4.9 Best practices for sharing our computational resources

Here we outline our best practices for using shared computational resources. These are meant to be living guidelines that will be adapted by our team as needed:

  • In order to keep some of our computational resources easy to use interactively without queues or SLURM, we will need to coordinate and share. Sharing is caring! Common courtesy can go a long way. Hopefully we can largely self-manage this. If not, we will need to move computational resources onto queues and SLURM, which could introduce barriers to analysis and rapid prototyping.

  • Always run htop in the terminal to see how the many cores and how much RAM are currently being used by others

  • In general on sequoia, feel free to run analyses that use up to 20 cores and 150GB of RAM. We will likely adaptively manage these specific numbers once we start using sequoia and getting a better understanding of how many resources we are using.

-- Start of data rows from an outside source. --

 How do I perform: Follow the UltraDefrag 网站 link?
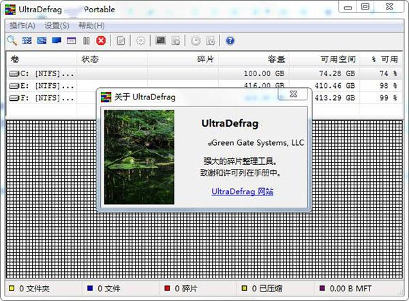(x=242, y=191)
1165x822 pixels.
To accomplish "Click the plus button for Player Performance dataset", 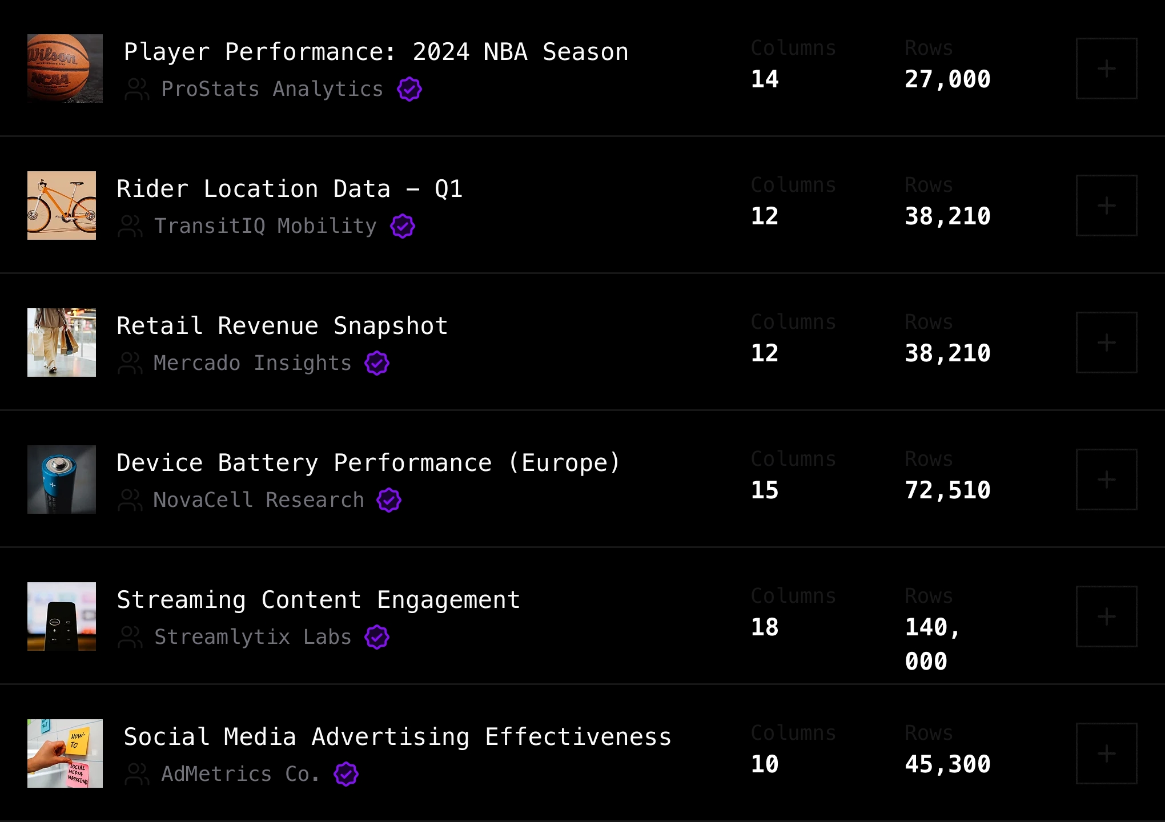I will (x=1106, y=69).
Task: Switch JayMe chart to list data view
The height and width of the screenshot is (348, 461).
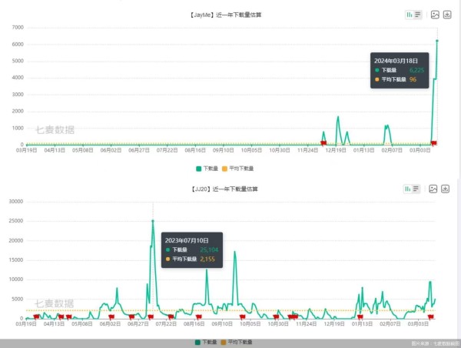Action: pyautogui.click(x=418, y=15)
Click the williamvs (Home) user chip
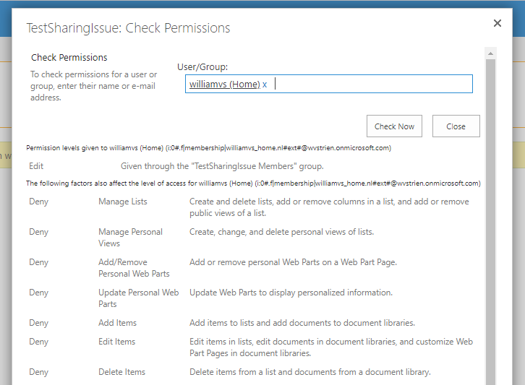The height and width of the screenshot is (385, 525). (224, 85)
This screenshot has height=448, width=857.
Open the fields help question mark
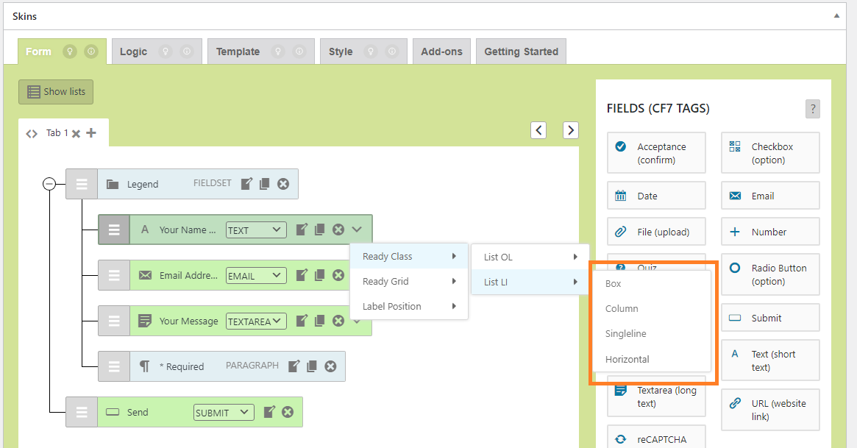812,109
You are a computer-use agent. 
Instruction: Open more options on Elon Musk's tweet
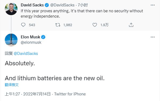(153, 37)
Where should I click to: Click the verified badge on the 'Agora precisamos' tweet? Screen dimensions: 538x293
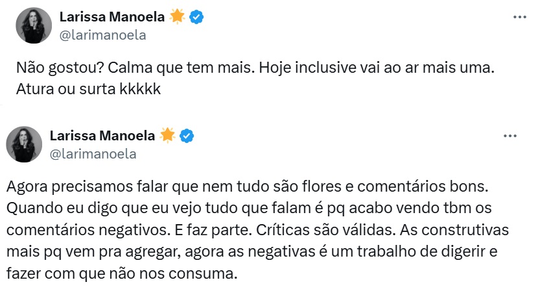pyautogui.click(x=188, y=136)
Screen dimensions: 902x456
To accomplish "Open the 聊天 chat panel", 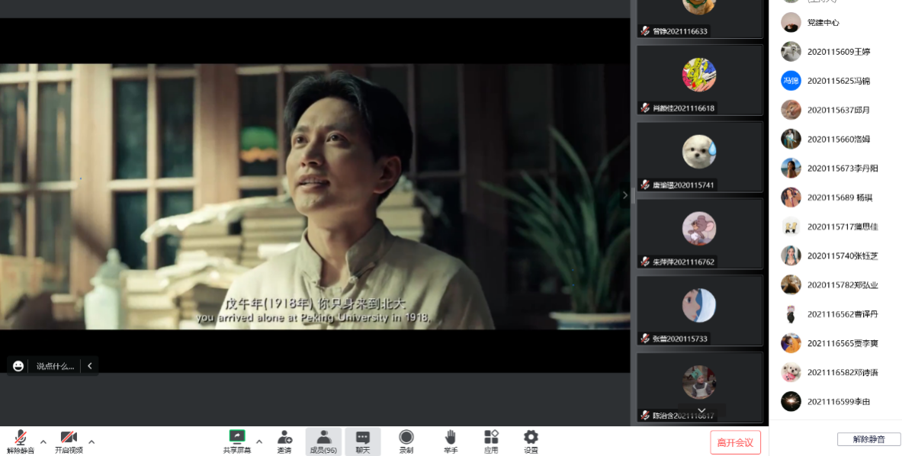I will [x=363, y=440].
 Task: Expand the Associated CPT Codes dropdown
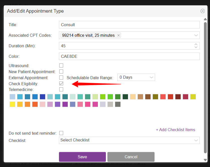point(196,35)
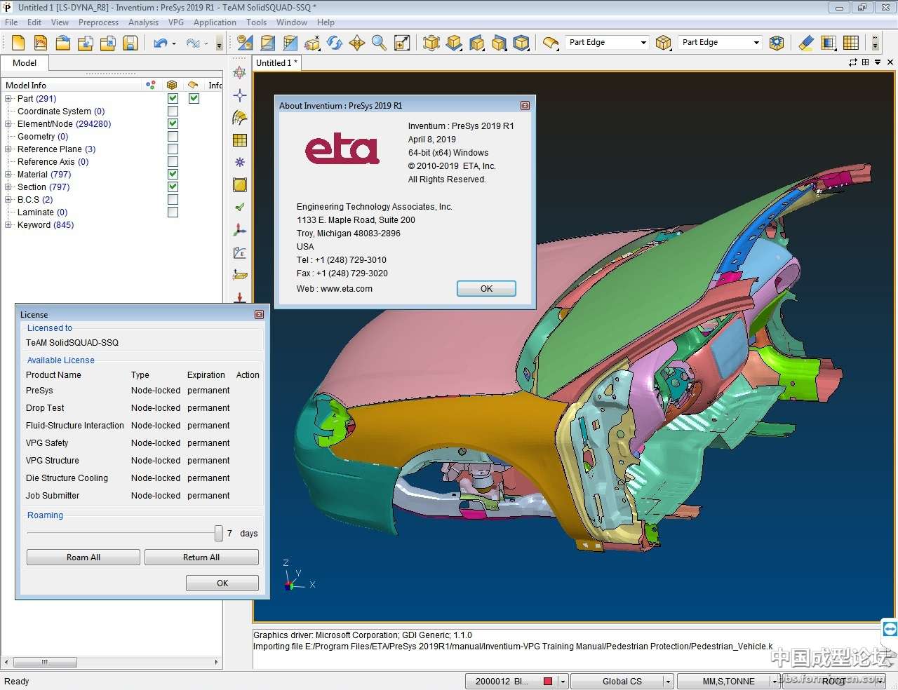Click the Undo arrow icon
This screenshot has width=898, height=690.
tap(161, 43)
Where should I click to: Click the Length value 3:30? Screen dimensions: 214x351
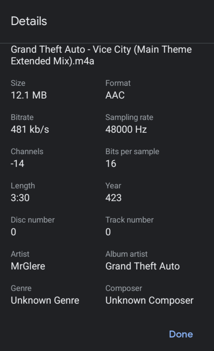(x=20, y=198)
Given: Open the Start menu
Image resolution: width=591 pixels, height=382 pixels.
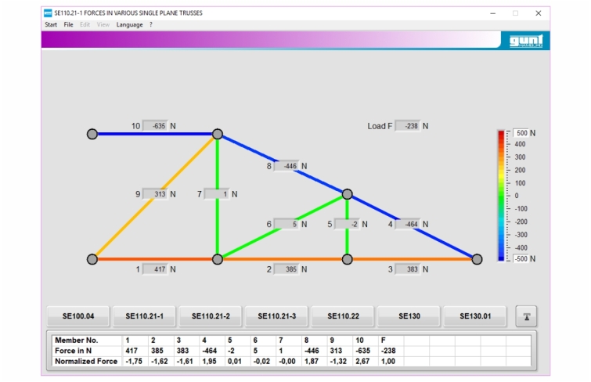Looking at the screenshot, I should tap(51, 24).
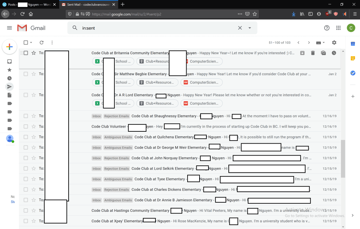The image size is (360, 229).
Task: Open the Sent folder in sidebar
Action: tap(10, 86)
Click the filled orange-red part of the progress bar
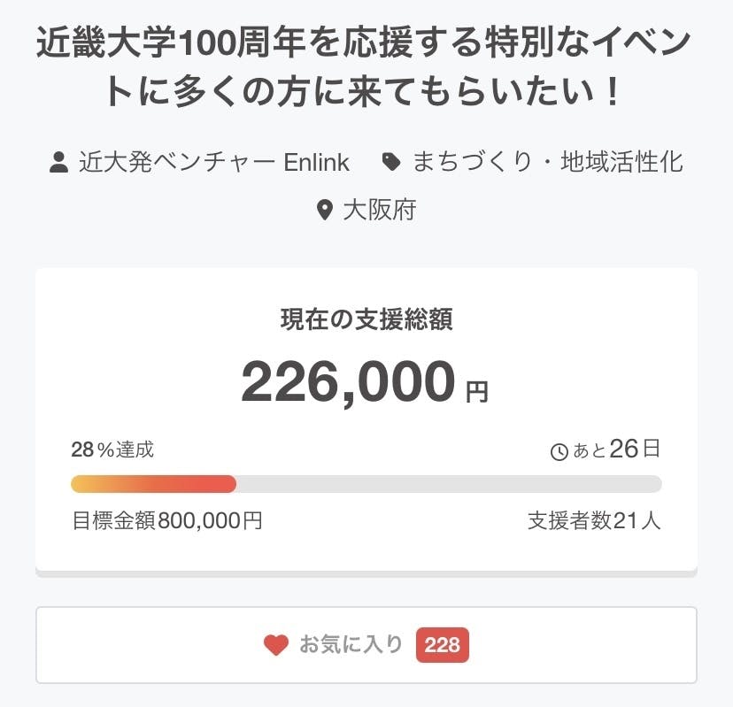The width and height of the screenshot is (733, 707). 153,484
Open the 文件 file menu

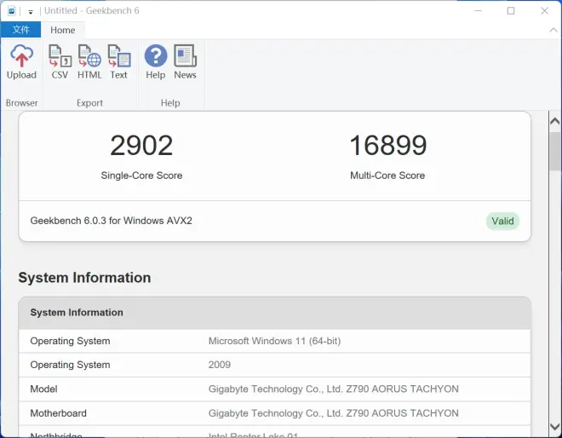[x=20, y=30]
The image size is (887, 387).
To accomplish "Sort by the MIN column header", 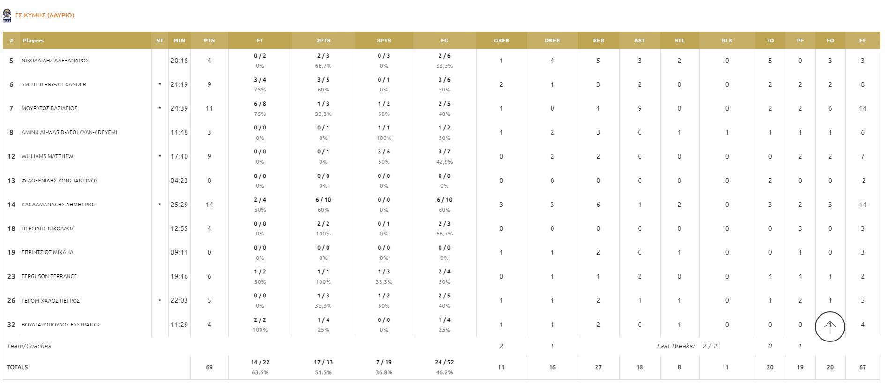I will point(179,41).
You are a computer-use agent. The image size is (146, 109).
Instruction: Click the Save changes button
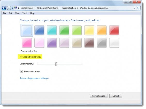tap(98, 96)
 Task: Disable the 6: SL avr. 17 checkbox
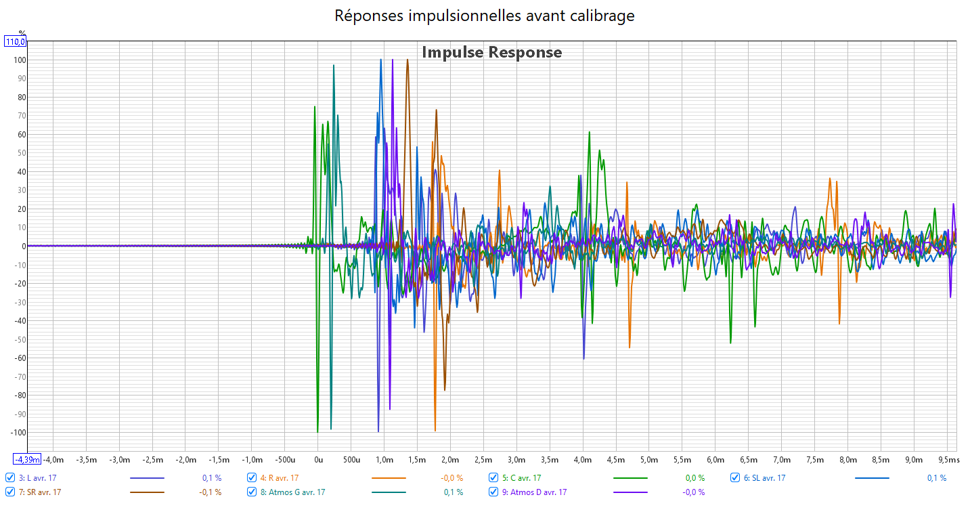[735, 477]
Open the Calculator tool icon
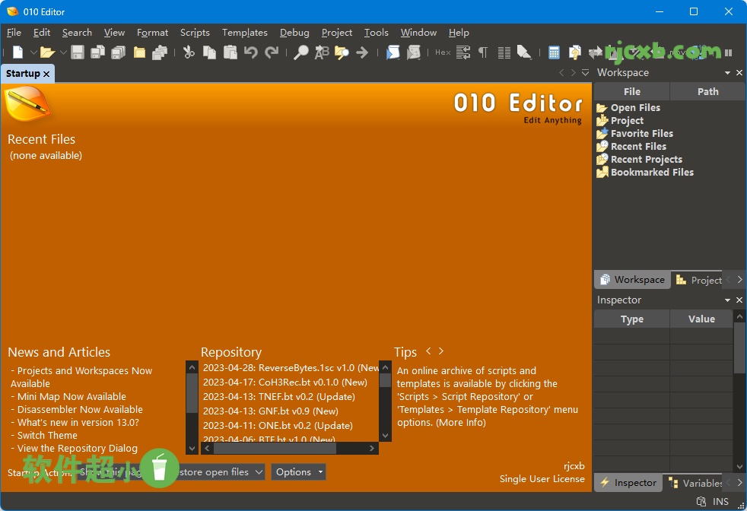The width and height of the screenshot is (747, 511). [553, 52]
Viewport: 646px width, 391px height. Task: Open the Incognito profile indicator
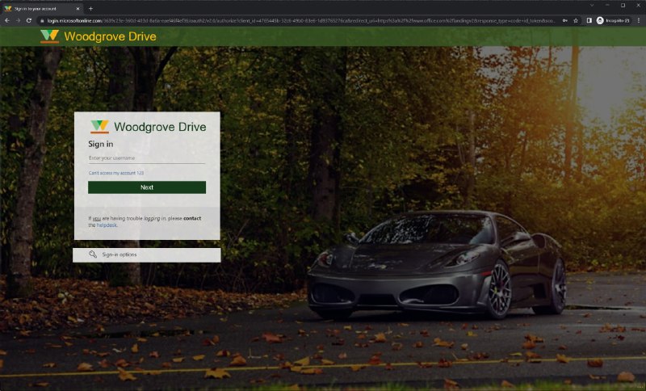(613, 20)
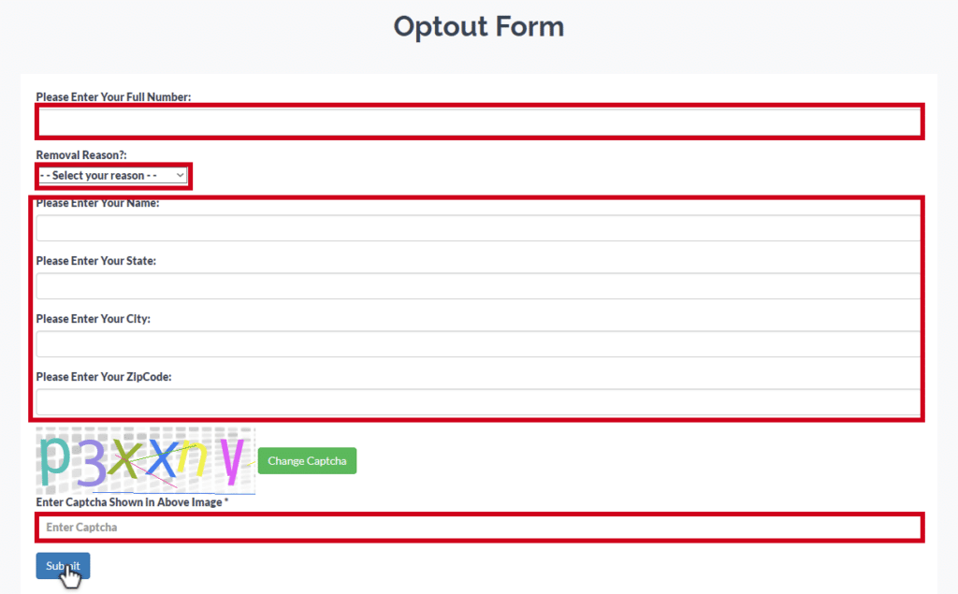958x594 pixels.
Task: Focus the Name text field
Action: [477, 228]
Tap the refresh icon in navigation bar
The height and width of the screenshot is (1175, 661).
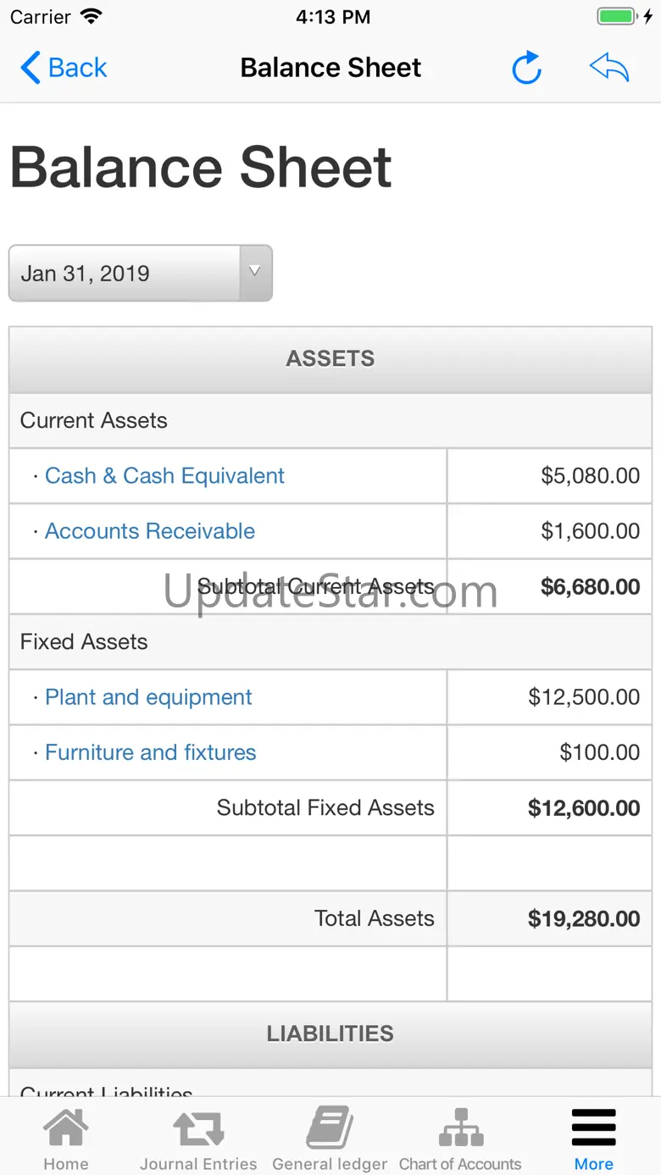coord(526,68)
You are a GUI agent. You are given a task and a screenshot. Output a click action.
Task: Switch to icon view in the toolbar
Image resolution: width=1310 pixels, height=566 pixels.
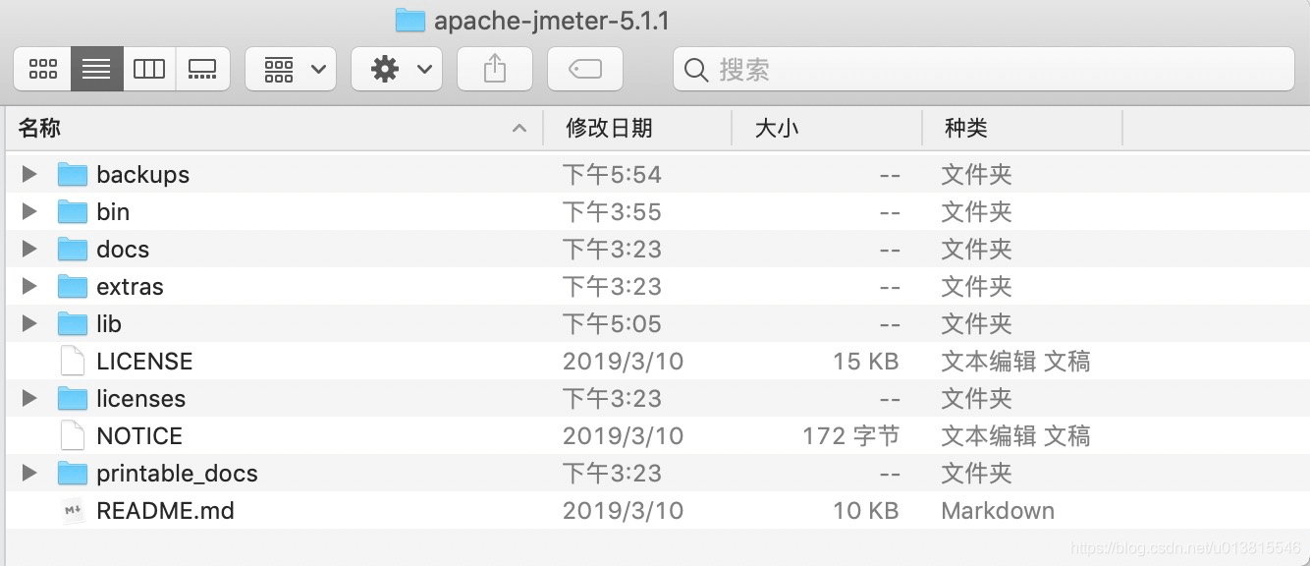point(42,69)
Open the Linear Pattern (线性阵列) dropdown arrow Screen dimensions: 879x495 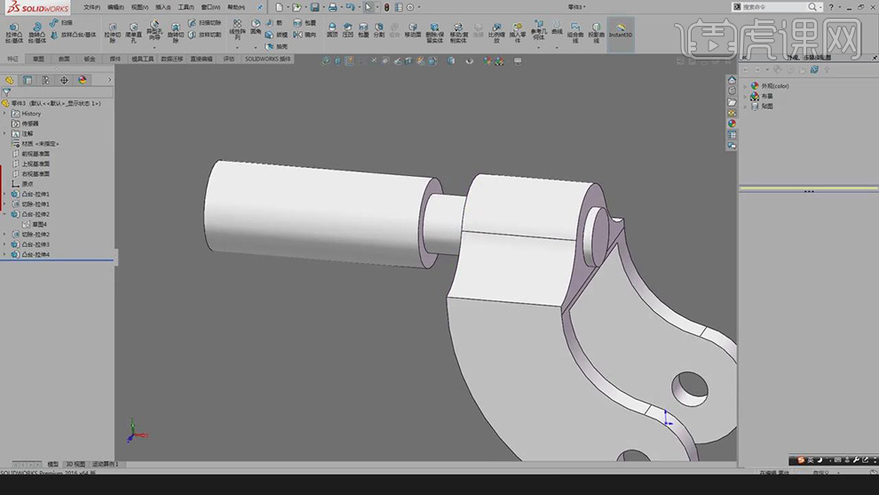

  • For larger analyses that require more cores or RAM, coordinate with others over the server slack channel (#hpc-core-dination) to ensure that workflows are not disrupted and that everyone has reasonable access to computational resources

  • Generally, we recommend piloting your code using a small subset of your data and/or just a single core, either on your local computer or on one of our HPC servers. Then once you know it works and have a sense of how much memory it will use and how long it will take to execute, you can go ahead and run the full analysis on the server. And if it looks like the full analysis will require resources beyond the standard recommend 20 cores and 150GB, coordinate with the team on #hpc-core-dination.